▶ **PAGE TEXT**:
------------------------------------------------------------
Guide to generating and comparing 3D protein structures¶
This tutorial provides a step by step guide for generating 3D structural predictions using the AlphaFold3 web interface and performing structural comparisons using the Foldseek and DALI web server.
Prerequisites¶
No coding knowledge is required. The only setup needed is to create an account on the AlphaFold3 web server: https://alphafoldserver.com/welcome.
Note that this web interface is not ideal for analyses requiring large batches of 3D predictions (as you are limited to 30 jobs per day) or custom templates, and it enforces fixed parameters. For more advanced and customizable workflows, consider using the open-source version of AlphaFold3: https://github.com/google-deepmind/alphafold3 though this does require a computational background.
AlphaFold3 already provides a detailed guide, so please read the official documentation here: AlphaFold3 Guide before starting to fully understand the web interface.
Getting Started¶
For this tutorial, I will demonstrate the output using two sequences. By following this workflow, you will confidently be able to report what they are.
------------------------------------------------------------
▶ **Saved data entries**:
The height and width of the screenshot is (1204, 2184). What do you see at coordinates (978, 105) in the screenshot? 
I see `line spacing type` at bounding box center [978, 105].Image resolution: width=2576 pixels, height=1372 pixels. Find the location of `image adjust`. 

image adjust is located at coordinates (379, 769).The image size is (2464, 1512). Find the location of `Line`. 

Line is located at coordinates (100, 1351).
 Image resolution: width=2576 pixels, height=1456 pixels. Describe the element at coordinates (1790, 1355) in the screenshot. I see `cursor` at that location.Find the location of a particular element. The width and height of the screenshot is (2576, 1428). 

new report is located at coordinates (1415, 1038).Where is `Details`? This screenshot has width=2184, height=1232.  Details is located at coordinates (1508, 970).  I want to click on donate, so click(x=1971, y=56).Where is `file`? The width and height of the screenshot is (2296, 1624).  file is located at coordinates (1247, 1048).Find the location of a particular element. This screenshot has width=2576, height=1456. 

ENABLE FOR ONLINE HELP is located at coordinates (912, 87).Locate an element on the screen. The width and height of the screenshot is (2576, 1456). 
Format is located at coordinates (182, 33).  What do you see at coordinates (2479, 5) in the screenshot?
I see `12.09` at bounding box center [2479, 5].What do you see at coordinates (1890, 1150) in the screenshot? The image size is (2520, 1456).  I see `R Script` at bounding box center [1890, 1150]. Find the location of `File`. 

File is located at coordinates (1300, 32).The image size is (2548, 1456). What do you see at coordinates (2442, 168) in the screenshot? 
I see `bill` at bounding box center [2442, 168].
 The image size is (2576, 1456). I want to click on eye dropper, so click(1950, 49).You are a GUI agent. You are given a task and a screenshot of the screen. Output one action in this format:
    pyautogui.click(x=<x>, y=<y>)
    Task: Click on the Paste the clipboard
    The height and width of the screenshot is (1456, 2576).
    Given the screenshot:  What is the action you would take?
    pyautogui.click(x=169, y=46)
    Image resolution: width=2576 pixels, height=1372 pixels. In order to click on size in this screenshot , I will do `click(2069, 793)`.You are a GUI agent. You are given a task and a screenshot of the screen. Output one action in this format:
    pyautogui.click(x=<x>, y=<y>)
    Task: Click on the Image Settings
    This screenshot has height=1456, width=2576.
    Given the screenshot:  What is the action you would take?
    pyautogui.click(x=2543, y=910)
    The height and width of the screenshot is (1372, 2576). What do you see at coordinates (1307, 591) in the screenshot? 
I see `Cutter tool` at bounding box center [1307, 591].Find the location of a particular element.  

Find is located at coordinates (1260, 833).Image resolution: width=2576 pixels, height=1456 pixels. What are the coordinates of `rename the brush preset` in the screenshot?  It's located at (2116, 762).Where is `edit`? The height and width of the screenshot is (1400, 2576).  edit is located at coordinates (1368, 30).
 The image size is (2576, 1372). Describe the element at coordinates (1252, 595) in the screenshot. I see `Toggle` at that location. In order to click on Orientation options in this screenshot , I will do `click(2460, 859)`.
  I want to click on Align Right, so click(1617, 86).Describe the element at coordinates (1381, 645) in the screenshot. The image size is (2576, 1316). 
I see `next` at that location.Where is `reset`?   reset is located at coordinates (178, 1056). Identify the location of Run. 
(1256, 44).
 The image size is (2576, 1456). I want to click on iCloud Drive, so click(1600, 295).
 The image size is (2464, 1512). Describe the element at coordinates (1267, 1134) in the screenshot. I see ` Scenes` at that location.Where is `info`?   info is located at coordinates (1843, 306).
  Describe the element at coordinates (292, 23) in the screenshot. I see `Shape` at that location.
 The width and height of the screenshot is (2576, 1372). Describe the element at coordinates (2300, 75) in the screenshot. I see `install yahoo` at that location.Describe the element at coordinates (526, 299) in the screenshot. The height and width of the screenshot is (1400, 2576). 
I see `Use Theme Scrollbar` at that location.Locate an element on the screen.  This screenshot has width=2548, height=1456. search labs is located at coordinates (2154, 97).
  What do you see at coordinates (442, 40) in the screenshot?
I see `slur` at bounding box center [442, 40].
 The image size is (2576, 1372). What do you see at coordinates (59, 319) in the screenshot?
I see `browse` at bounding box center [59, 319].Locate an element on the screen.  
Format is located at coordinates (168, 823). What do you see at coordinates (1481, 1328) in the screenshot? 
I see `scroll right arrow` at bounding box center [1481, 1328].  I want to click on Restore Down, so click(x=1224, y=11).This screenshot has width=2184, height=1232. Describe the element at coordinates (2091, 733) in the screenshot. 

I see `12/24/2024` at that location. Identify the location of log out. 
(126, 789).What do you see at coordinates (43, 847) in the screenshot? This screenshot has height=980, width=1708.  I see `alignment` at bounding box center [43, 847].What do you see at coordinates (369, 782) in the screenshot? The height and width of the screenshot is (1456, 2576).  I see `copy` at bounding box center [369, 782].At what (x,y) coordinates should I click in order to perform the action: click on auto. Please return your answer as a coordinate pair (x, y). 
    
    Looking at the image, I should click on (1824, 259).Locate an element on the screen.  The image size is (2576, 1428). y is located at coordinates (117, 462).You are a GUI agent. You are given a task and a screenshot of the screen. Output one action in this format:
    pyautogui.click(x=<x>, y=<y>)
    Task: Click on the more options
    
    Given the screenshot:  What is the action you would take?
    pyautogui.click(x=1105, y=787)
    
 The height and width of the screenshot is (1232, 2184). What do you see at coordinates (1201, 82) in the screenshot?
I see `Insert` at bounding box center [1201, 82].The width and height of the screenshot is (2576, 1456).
------------------------------------------------------------
▶ **QUESTIONS**:
A: According to the protein structure guide, how many jobs per day does the AlphaFold3 web interface allow?
B: Retype the stretch of the protein structure guide from "Guide to generating" through "a computational background.".
C: Rewrite the paragraph of the protein structure guide that begins "Note that this web interface" as a short bulleted list that keeps its main facts.
Rely on the protein structure guide alone.

▶ **ANSWER SECTION**:
A: 30 jobs per day.

B:
Guide to generating and comparing 3D protein structures¶
This tutorial provides a step by step guide for generating 3D structural predictions using the AlphaFold3 web interface and performing structural comparisons using the Foldseek and DALI web server.
Prerequisites¶
No coding knowledge is required. The only setup needed is to create an account on the AlphaFold3 web server: https://alphafoldserver.com/welcome.
Note that this web interface is not ideal for analyses requiring large batches of 3D predictions (as you are limited to 30 jobs per day) or custom templates, and it enforces fixed parameters. For more advanced and customizable workflows, consider using the open-source version of AlphaFold3: https://github.com/google-deepmind/alphafold3 though this does require a computational background.

C:
- The AlphaFold3 web interface is not ideal for large batches of 3D predictions because it is limited to 30 jobs per day.
- It is also not ideal for custom templates, and it enforces fixed parameters.
- For more advanced and customizable workflows, the open-source version of AlphaFold3 (https://github.com/google-deepmind/alphafold3) is an option, though it requires a computational background.